### PROBLEM REQUIREMENTS
Once the pictures are removed, output the remaining entries exactly as given.

### EXTRACTED MATERIAL
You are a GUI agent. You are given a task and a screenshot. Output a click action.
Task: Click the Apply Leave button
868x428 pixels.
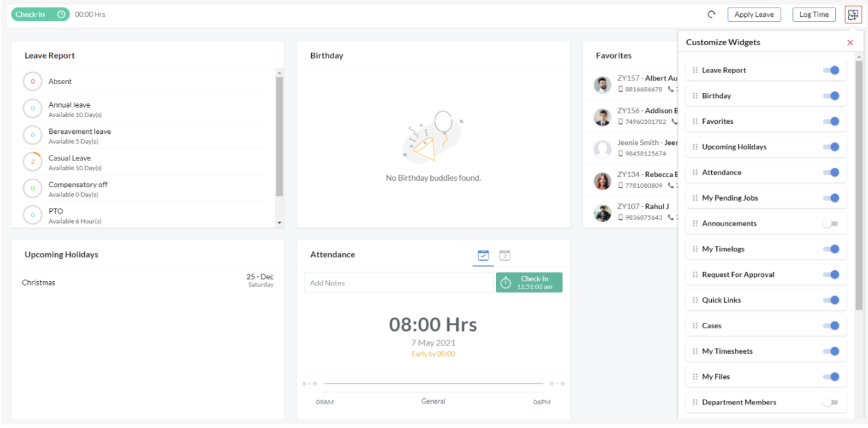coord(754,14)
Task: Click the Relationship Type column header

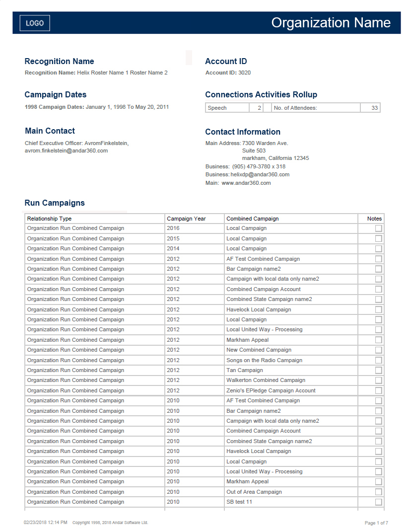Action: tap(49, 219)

### SOLUTION TO THIS PROBLEM
You are a GUI agent. You are given a task and a screenshot. Output a click action.
Task: Click the Apply Leave button
868x428 pixels.
coord(754,14)
Task: Click the Relationship Type column header

Action: tap(49, 219)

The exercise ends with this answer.